:: EXTRAIT DU DOCUMENT ::

La poule est tout ce que le vainqueur du coup remporte.
S'il n'y a pas
de gagnant sur un coup, la poule reste pour le coup suivant.
6.
Gagnant de la partie
Lorsque
la partie est terminée, chacun fait son bilan en soustrayant du nombre
de jetons qu'il possède ceux qu'il avait au départ et, éventuellement,
ceux qu'il a pu acquérir de la banque en cours de jeu pour se renflouer.
Une fiche vaut vingt jetons.
Le résultat obtenu permet d'établir
un classement des joueurs.
Joseph
Méry
Joseph
Méry, journaliste et écrivain, était à l'évidence
ce qu'il est convenu d'appeler un bon vivant. Ses écrits dans son recueil
de règles de jeux, L'Arbitre des jeux,
paru à Paris chez Gonet en 1847, sont un régal. La citation suivante,
critique d'une société aseptisée, tirée de l'introductions
aux règles du Cul-bas contenue dans cet ouvrage, en est un exemple.

:::

▶ CONSIGNES
[a] D'après l'extrait du document, combien de jetons vaut une fiche ?
[b] Recopiez à l'identique les lignes des données fournies, de celle qui contient « This screenshot has height=506, width=1206. » jusqu'à la dernière, ces deux lignes comprises.

:: DONNÉES FOURNIES ::

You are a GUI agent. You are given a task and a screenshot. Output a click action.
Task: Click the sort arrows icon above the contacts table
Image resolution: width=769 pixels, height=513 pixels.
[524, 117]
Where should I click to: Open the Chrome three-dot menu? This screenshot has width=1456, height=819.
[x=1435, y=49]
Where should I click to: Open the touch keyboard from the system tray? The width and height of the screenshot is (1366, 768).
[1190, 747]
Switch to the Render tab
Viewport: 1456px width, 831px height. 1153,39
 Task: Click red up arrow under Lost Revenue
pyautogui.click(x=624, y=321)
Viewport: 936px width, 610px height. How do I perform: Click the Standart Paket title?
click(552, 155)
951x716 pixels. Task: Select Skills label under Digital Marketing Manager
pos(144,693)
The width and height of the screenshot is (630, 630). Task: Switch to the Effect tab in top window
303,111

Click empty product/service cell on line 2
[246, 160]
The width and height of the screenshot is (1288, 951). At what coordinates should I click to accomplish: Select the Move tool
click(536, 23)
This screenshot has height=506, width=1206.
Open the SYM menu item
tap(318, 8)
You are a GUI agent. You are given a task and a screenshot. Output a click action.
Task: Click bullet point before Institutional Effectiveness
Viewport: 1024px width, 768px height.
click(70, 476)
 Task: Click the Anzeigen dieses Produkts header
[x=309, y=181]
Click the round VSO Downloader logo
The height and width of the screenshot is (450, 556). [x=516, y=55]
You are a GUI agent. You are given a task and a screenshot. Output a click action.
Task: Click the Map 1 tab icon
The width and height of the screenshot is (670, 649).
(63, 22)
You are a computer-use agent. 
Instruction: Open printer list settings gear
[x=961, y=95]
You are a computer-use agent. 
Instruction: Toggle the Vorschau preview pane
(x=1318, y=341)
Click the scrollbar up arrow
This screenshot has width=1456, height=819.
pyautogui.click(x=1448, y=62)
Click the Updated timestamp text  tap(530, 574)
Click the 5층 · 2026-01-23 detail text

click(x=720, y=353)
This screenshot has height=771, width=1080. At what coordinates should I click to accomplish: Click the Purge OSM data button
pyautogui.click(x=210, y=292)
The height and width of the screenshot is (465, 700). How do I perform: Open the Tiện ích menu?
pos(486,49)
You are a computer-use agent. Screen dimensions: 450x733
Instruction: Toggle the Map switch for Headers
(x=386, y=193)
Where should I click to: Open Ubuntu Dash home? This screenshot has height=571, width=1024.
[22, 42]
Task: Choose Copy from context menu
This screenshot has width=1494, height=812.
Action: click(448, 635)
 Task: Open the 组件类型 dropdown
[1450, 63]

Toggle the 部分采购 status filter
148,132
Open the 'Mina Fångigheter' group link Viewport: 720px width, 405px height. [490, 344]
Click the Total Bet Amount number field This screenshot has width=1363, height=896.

:::

▶ RÉPONSES DANS L'ORDRE
[a] Une fiche vaut vingt jetons.

[b]
This screenshot has height=506, width=1206.
Open the SYM menu item
tap(318, 8)
You are a GUI agent. You are given a task and a screenshot. Output a click action.
Task: Click bullet point before Institutional Effectiveness
Viewport: 1024px width, 768px height.
click(70, 476)
 Task: Click the Anzeigen dieses Produkts header
[x=309, y=181]
Click the round VSO Downloader logo
The height and width of the screenshot is (450, 556). [x=516, y=55]
You are a GUI agent. You are given a task and a screenshot. Output a click action.
Task: Click the Map 1 tab icon
The width and height of the screenshot is (670, 649).
(63, 22)
You are a computer-use agent. 
Instruction: Open printer list settings gear
[x=961, y=95]
You are a computer-use agent. 
Instruction: Toggle the Vorschau preview pane
(x=1318, y=341)
Click the scrollbar up arrow
This screenshot has width=1456, height=819.
pyautogui.click(x=1448, y=62)
Click the Updated timestamp text  tap(530, 574)
Click the 5층 · 2026-01-23 detail text

click(x=720, y=353)
This screenshot has height=771, width=1080. At what coordinates should I click to accomplish: Click the Purge OSM data button
pyautogui.click(x=210, y=292)
The height and width of the screenshot is (465, 700). How do I perform: Open the Tiện ích menu?
pos(486,49)
You are a computer-use agent. Screen dimensions: 450x733
Instruction: Toggle the Map switch for Headers
(x=386, y=193)
Where should I click to: Open Ubuntu Dash home? This screenshot has height=571, width=1024.
[22, 42]
Task: Choose Copy from context menu
This screenshot has width=1494, height=812.
Action: click(448, 635)
 Task: Open the 组件类型 dropdown
[1450, 63]

Toggle the 部分采购 status filter
148,132
Open the 'Mina Fångigheter' group link Viewport: 720px width, 405px height. [490, 344]
Click the Total Bet Amount number field This screenshot has width=1363, height=896.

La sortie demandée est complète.